Exercise requirements:
From the data below, restate every line word for word.

Exercise input:
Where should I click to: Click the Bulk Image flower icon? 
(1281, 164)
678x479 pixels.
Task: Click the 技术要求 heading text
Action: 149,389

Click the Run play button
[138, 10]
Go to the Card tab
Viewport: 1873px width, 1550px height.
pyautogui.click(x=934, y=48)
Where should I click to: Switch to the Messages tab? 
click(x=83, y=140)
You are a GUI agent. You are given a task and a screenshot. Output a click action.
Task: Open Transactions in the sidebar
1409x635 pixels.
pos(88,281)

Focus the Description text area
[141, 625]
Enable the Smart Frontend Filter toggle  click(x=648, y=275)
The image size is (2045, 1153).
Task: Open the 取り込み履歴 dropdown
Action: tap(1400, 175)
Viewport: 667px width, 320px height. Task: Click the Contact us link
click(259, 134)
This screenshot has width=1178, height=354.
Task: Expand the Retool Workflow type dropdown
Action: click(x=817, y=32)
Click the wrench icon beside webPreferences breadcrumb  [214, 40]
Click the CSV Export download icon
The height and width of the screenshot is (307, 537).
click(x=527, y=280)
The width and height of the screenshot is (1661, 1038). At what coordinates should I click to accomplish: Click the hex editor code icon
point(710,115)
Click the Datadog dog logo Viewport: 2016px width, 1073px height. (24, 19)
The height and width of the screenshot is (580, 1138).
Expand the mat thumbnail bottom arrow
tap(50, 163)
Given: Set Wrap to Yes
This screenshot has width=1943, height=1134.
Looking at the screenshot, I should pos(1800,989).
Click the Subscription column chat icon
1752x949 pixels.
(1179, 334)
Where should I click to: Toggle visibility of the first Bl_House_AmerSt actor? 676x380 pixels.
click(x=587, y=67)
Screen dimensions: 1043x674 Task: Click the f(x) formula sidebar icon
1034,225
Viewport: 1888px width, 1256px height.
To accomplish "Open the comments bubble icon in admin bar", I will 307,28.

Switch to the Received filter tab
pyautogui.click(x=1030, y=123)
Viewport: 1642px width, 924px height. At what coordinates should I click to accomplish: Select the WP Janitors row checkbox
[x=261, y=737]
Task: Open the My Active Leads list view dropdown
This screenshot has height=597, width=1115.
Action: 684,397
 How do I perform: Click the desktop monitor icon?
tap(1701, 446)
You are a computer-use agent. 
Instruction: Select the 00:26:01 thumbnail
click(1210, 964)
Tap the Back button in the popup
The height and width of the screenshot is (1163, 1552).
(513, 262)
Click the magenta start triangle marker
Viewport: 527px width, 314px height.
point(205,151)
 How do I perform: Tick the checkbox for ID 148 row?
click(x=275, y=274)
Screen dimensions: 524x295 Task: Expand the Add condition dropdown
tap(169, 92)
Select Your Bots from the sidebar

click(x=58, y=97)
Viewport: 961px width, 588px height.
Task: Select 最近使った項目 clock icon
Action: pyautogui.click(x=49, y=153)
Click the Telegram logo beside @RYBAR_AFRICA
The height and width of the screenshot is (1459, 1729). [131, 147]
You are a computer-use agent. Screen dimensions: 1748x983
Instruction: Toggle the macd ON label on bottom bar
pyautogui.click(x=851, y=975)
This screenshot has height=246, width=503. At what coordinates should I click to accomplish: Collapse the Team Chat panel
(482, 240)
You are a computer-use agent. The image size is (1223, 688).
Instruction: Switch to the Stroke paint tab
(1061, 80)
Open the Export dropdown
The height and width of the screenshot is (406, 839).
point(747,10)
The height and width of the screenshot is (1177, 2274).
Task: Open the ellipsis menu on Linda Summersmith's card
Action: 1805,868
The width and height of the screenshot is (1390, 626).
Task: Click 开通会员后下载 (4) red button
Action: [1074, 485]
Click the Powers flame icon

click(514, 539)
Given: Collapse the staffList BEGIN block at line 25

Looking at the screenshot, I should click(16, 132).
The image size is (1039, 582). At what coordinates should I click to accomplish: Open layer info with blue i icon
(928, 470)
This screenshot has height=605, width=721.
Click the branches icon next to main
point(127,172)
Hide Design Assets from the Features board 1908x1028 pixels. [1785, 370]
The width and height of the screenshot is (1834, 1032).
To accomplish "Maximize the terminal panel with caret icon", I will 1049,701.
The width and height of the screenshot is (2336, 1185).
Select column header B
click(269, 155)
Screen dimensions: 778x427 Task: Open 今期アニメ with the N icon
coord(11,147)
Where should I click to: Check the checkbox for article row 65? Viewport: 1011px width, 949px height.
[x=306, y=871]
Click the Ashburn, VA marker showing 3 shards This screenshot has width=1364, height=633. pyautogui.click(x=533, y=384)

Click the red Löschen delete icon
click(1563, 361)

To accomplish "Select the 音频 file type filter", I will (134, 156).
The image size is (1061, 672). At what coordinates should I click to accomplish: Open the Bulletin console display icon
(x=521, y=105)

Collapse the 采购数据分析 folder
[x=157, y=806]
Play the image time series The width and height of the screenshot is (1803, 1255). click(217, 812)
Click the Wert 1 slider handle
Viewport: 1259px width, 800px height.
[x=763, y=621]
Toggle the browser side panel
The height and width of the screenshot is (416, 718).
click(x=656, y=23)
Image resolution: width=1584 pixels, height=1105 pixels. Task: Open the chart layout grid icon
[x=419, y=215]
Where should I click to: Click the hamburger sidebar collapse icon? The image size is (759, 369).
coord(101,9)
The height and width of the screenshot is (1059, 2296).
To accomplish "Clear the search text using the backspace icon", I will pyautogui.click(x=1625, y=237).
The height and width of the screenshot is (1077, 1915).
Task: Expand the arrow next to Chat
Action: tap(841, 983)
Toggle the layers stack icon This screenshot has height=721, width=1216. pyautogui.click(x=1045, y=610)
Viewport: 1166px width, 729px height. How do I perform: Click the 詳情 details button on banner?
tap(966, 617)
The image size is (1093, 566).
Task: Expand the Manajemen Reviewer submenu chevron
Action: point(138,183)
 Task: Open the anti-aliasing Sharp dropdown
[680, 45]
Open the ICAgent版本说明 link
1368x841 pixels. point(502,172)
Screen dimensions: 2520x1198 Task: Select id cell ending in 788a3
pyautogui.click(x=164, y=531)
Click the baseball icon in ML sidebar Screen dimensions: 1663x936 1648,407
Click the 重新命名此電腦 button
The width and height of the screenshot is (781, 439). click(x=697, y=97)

Task output:
Where should I click to: Click the Bulk Image flower icon? 
(1281, 164)
678x479 pixels.
Task: Click the 技术要求 heading text
Action: 149,389

Click the Run play button
[138, 10]
Go to the Card tab
Viewport: 1873px width, 1550px height.
pyautogui.click(x=934, y=48)
Where should I click to: Switch to the Messages tab? 
click(x=83, y=140)
You are a GUI agent. You are given a task and a screenshot. Output a click action.
Task: Open Transactions in the sidebar
1409x635 pixels.
pos(88,281)

Focus the Description text area
[141, 625]
Enable the Smart Frontend Filter toggle  click(x=648, y=275)
The image size is (2045, 1153).
Task: Open the 取り込み履歴 dropdown
Action: tap(1400, 175)
Viewport: 667px width, 320px height. Task: Click the Contact us link
click(259, 134)
This screenshot has width=1178, height=354.
Task: Expand the Retool Workflow type dropdown
Action: click(x=817, y=32)
Click the wrench icon beside webPreferences breadcrumb  [214, 40]
Click the CSV Export download icon
The height and width of the screenshot is (307, 537).
click(x=527, y=280)
The width and height of the screenshot is (1661, 1038). At what coordinates should I click to accomplish: Click the hex editor code icon
point(710,115)
Click the Datadog dog logo Viewport: 2016px width, 1073px height. (24, 19)
The height and width of the screenshot is (580, 1138).
Expand the mat thumbnail bottom arrow
tap(50, 163)
Given: Set Wrap to Yes
This screenshot has width=1943, height=1134.
Looking at the screenshot, I should pos(1800,989).
Click the Subscription column chat icon
1752x949 pixels.
(1179, 334)
Where should I click to: Toggle visibility of the first Bl_House_AmerSt actor? 676x380 pixels.
click(x=587, y=67)
Screen dimensions: 1043x674 Task: Click the f(x) formula sidebar icon
1034,225
Viewport: 1888px width, 1256px height.
To accomplish "Open the comments bubble icon in admin bar", I will 307,28.

Switch to the Received filter tab
pyautogui.click(x=1030, y=123)
Viewport: 1642px width, 924px height. At what coordinates should I click to accomplish: Select the WP Janitors row checkbox
[x=261, y=737]
Task: Open the My Active Leads list view dropdown
This screenshot has height=597, width=1115.
Action: 684,397
 How do I perform: Click the desktop monitor icon?
tap(1701, 446)
You are a computer-use agent. 
Instruction: Select the 00:26:01 thumbnail
click(1210, 964)
Tap the Back button in the popup
The height and width of the screenshot is (1163, 1552).
(513, 262)
Click the magenta start triangle marker
Viewport: 527px width, 314px height.
point(205,151)
 How do I perform: Tick the checkbox for ID 148 row?
click(x=275, y=274)
Screen dimensions: 524x295 Task: Expand the Add condition dropdown
tap(169, 92)
Select Your Bots from the sidebar

click(x=58, y=97)
Viewport: 961px width, 588px height.
Task: Select 最近使った項目 clock icon
Action: pyautogui.click(x=49, y=153)
Click the Telegram logo beside @RYBAR_AFRICA
The height and width of the screenshot is (1459, 1729). [131, 147]
You are a computer-use agent. Screen dimensions: 1748x983
Instruction: Toggle the macd ON label on bottom bar
pyautogui.click(x=851, y=975)
This screenshot has height=246, width=503. At what coordinates should I click to accomplish: Collapse the Team Chat panel
(482, 240)
You are a computer-use agent. The image size is (1223, 688).
Instruction: Switch to the Stroke paint tab
(1061, 80)
Open the Export dropdown
The height and width of the screenshot is (406, 839).
point(747,10)
The height and width of the screenshot is (1177, 2274).
Task: Open the ellipsis menu on Linda Summersmith's card
Action: 1805,868
The width and height of the screenshot is (1390, 626).
Task: Click 开通会员后下载 (4) red button
Action: [1074, 485]
Click the Powers flame icon

click(514, 539)
Given: Collapse the staffList BEGIN block at line 25

Looking at the screenshot, I should click(16, 132).
The image size is (1039, 582). At what coordinates should I click to accomplish: Open layer info with blue i icon
(928, 470)
This screenshot has height=605, width=721.
Click the branches icon next to main
point(127,172)
Hide Design Assets from the Features board 1908x1028 pixels. [1785, 370]
The width and height of the screenshot is (1834, 1032).
To accomplish "Maximize the terminal panel with caret icon", I will 1049,701.
The width and height of the screenshot is (2336, 1185).
Select column header B
click(269, 155)
Screen dimensions: 778x427 Task: Open 今期アニメ with the N icon
coord(11,147)
Where should I click to: Check the checkbox for article row 65? Viewport: 1011px width, 949px height.
[x=306, y=871]
Click the Ashburn, VA marker showing 3 shards This screenshot has width=1364, height=633. pyautogui.click(x=533, y=384)

Click the red Löschen delete icon
click(1563, 361)

To accomplish "Select the 音频 file type filter", I will (134, 156).
The image size is (1061, 672). At what coordinates should I click to accomplish: Open the Bulletin console display icon
(x=521, y=105)

Collapse the 采购数据分析 folder
[x=157, y=806]
Play the image time series The width and height of the screenshot is (1803, 1255). click(217, 812)
Click the Wert 1 slider handle
Viewport: 1259px width, 800px height.
[x=763, y=621]
Toggle the browser side panel
The height and width of the screenshot is (416, 718).
click(x=656, y=23)
Image resolution: width=1584 pixels, height=1105 pixels. Task: Open the chart layout grid icon
[x=419, y=215]
Where should I click to: Click the hamburger sidebar collapse icon? The image size is (759, 369).
coord(101,9)
The height and width of the screenshot is (1059, 2296).
To accomplish "Clear the search text using the backspace icon", I will pyautogui.click(x=1625, y=237).
The height and width of the screenshot is (1077, 1915).
Task: Expand the arrow next to Chat
Action: tap(841, 983)
Toggle the layers stack icon This screenshot has height=721, width=1216. pyautogui.click(x=1045, y=610)
Viewport: 1166px width, 729px height. How do I perform: Click the 詳情 details button on banner?
tap(966, 617)
The image size is (1093, 566).
Task: Expand the Manajemen Reviewer submenu chevron
Action: point(138,183)
 Task: Open the anti-aliasing Sharp dropdown
[680, 45]
Open the ICAgent版本说明 link
1368x841 pixels. point(502,172)
Screen dimensions: 2520x1198 Task: Select id cell ending in 788a3
pyautogui.click(x=164, y=531)
Click the baseball icon in ML sidebar Screen dimensions: 1663x936 1648,407
Click the 重新命名此電腦 button
The width and height of the screenshot is (781, 439). click(x=697, y=97)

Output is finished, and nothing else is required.